Palo Alto reacts to Russia-Ukraine border crisis

Brennen Ho and Sophia Yang

Palo Alto High School parent Carolina Abbassi follows news of the Ukrainian-Russian conflict closely. Abbassi immigrated from Ukraine to the United States at age 16, but she still has many connections to people in Ukraine. “I really worry about the Ukrainian people who live there,” Abbassi said. “If the attack happens, then many innocent people will die.” (Photo: Madison Abbassi)

Editor’s Note: Carolina Abbassi is a parent of a current Paly Voice staff member.

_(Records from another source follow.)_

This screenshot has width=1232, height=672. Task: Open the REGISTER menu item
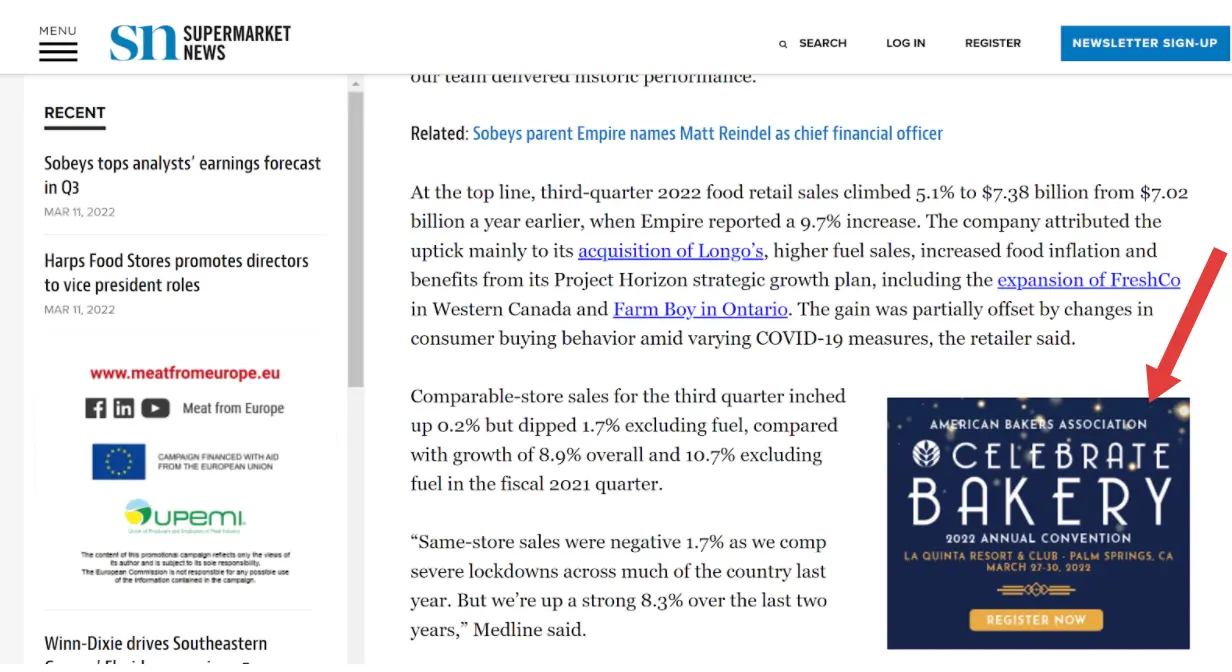[992, 43]
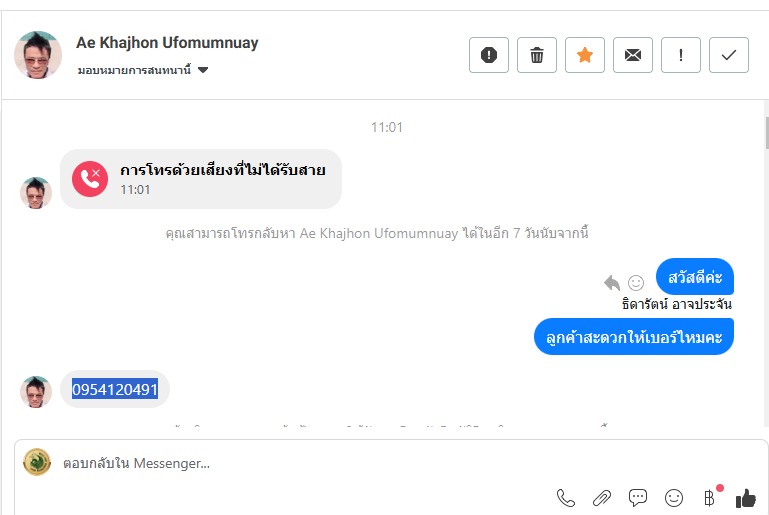
Task: Mark conversation as spam with exclamation circle icon
Action: 489,55
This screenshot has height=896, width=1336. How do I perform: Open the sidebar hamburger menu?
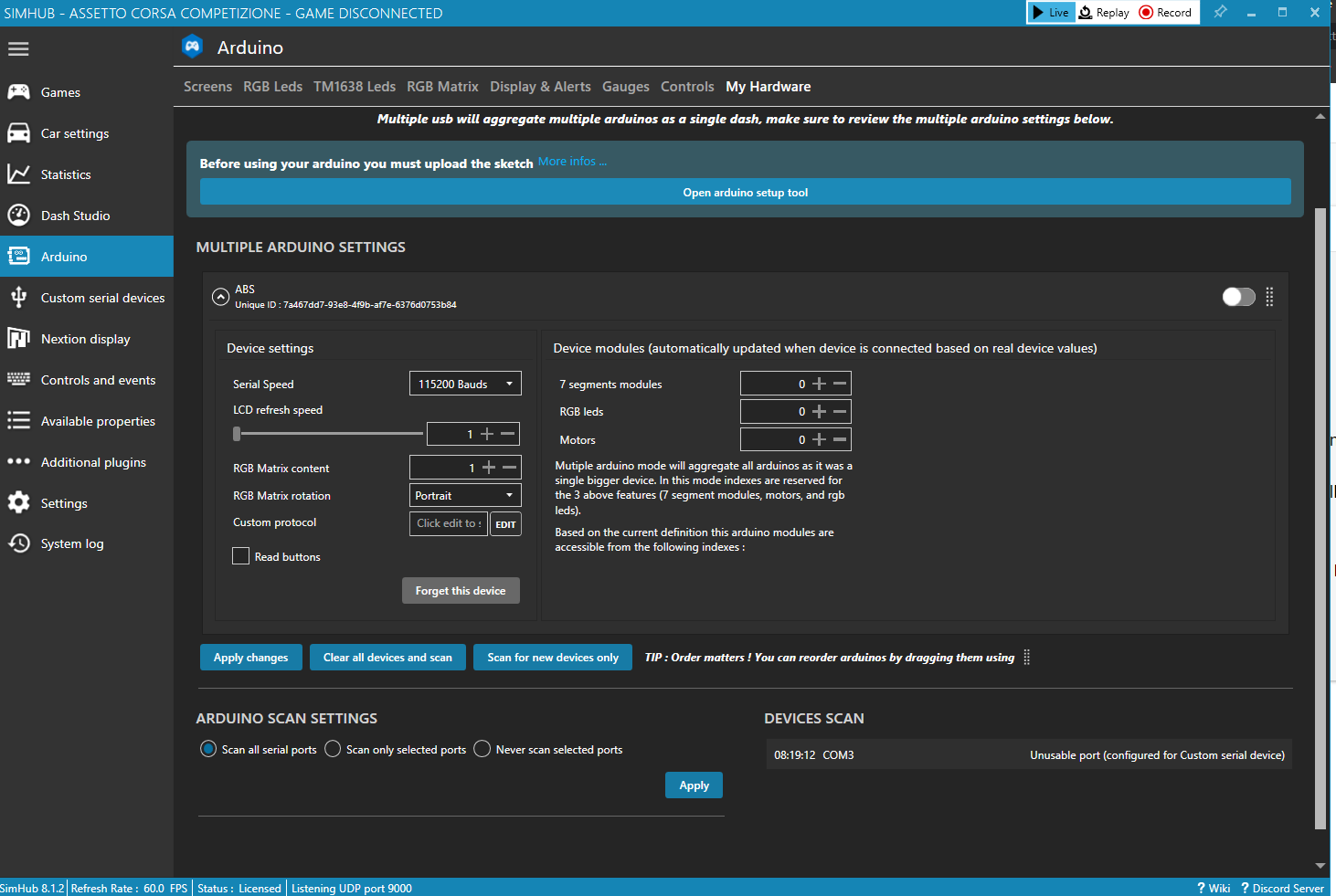18,48
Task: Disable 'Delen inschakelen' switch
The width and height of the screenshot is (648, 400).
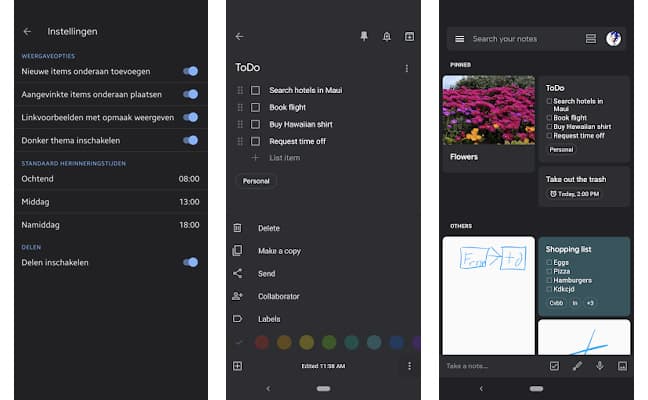Action: point(190,262)
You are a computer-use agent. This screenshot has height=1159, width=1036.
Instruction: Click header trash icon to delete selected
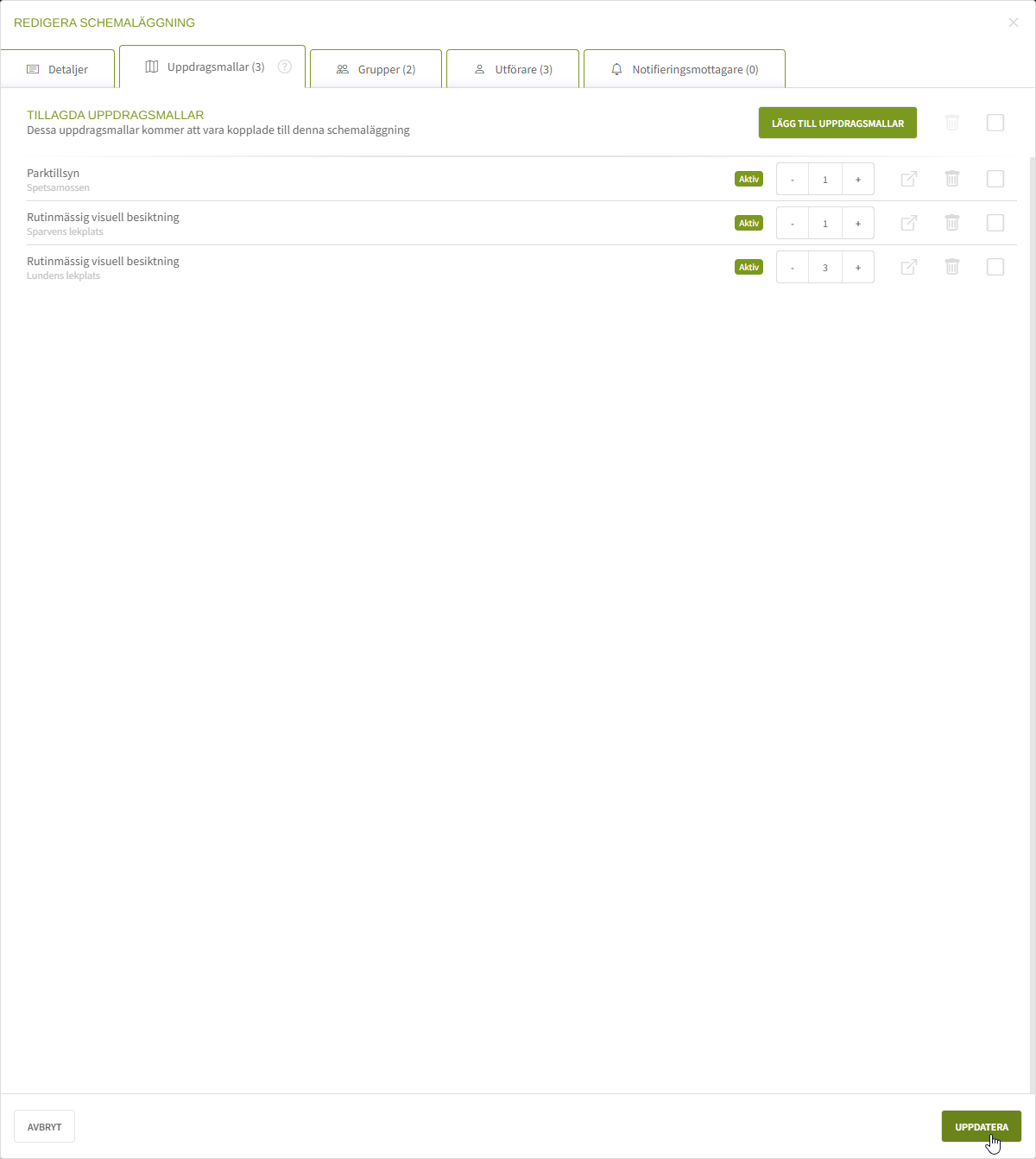[x=952, y=123]
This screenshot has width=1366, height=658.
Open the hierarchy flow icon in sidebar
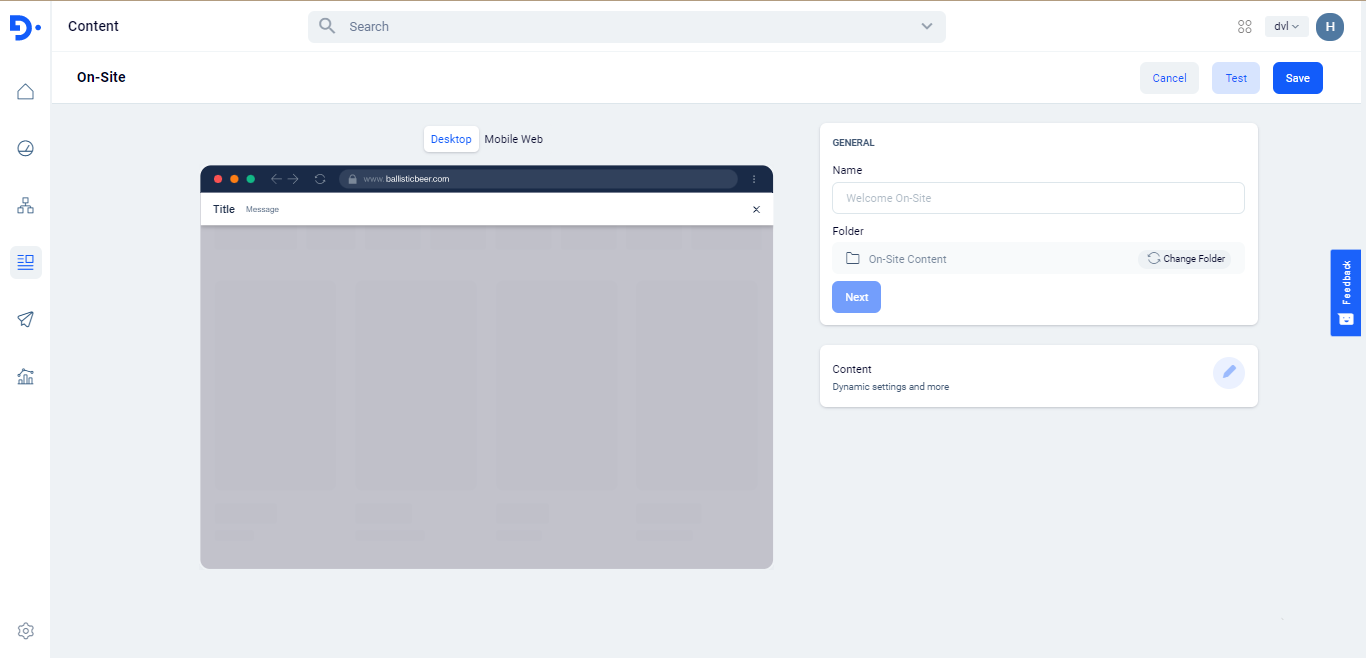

The Paly Voice sat down with members of the Palo Alto High School community to get reactions to the growing tensions between Russia and NATO after an increase in Russian troop movements along the Ukrainian border. The increased military presence has resulted in NATO deploying troops to the area and U.S. President Joe Biden participating in diplomatic discussions with Russian President Vladimir Putin.

According to Paly history teacher Justin Cronin, unease between the countries is increasing in anticipation of a Russian invasion. Cronin says Russia is looking to expand its territory and is currently building up troops for a potential invasion in a predominately Russian speaking region in Ukraine. This is not the first time Russia has looked into invading surrounding countries. Notably Russia invaded and subsequently annexed Crimea in 2014.

According to Cronin, Russia’s aggression is an attempt to bar Ukraine from joining NATO.

“Since Russia is no longer the Soviet Union, they don’t have the Warsaw Pact, which was the Soviet Union’s way of offsetting NATO,” Cronin said.

According to senior Lily Lochhead, whose grandparents lived in Ukraine for two years but left as a result of the countries’ hostilities, the tensions between the two nations have been going on for many years.

“They [Lochhead’s grandparents] ended up evacuating then [2014] when Putin first invaded Ukraine,” Lochhead said. “It wasn’t big on the news, but tensions were definitely there and we were paying attention to make sure there wasn’t anything new like war.”

According to Lochhead, it was difficult to leave the country in 2014 as officials wanted to prevent a mass departure of people. The possibility of war has been preventing Lochhead’s grandparents from returning to Ukraine since their evacuation.

“They just took what they could carry in their suitcase and they had to leave everything there,” Lochhead said. “For the most part, they had to rebuy everything because they couldn’t go back to get their stuff even when tensions were low.”

Although antagonism between Russia and Ukraine have been high for years,  it has only recently began to receive widespread media attention, according to Lochhead.

“I think it’s just really interesting how everyone’s talking about Ukraine and World War III, and all of the other huge things that are going on,” Lochhead said. “That’s kind of been in my life for a long time, even though it’s kind of died down a bit.”

Cronin said NATO’s increase in military activity near Ukraine was necessary, but should be managed carefully.

“On one hand, it can be a deterrent,” Cronin said. “But in being a deterrent, all it takes is one mistake and you could end up in a full-fledged war.”

According to Cronin, the United States should avoid putting American troops into the conflict.

“Once the United States puts its troops on the ground, it creates a different dynamic than if it’s a UN coalition,” Cronin said. “A UN coalition says to Russia, it’s not just the United States. It doesn’t become just one-on-one.”

For Paly parent Carolina Abbassi, who was born in Ukraine, Russian motives are still unclear and worrying for Ukraine citizens.

“The current situation in Ukraine is very terrifying,” Abbassi stated in an email to The Paly Voice. “I really don’t understand President Putin’s intentions. I hope Putin is just trying to show off his military power and then will peacefully de-escalate and let the Russian troops go home.”

According to Abbassi, Ukrainian citizens are gearing up for the worst-case scenario.

“I still have friends and relatives who live there,” Abbassi stated. “Some of my friends there are preparing for the worst. They are going to special military training on how to handle guns and perform first aid.”

Abbassi stated that she was worried the conflict would forever divide Ukrainians and Russians.

“A lot of my friends have relatives in Russia and are in a bit of shock about the idea that Russian civilians would support their president in this,” Abbassi stated. “I am also worried that in the event of a war, afterward Ukrainians will never again consider Russians as their brothers the way they do now.”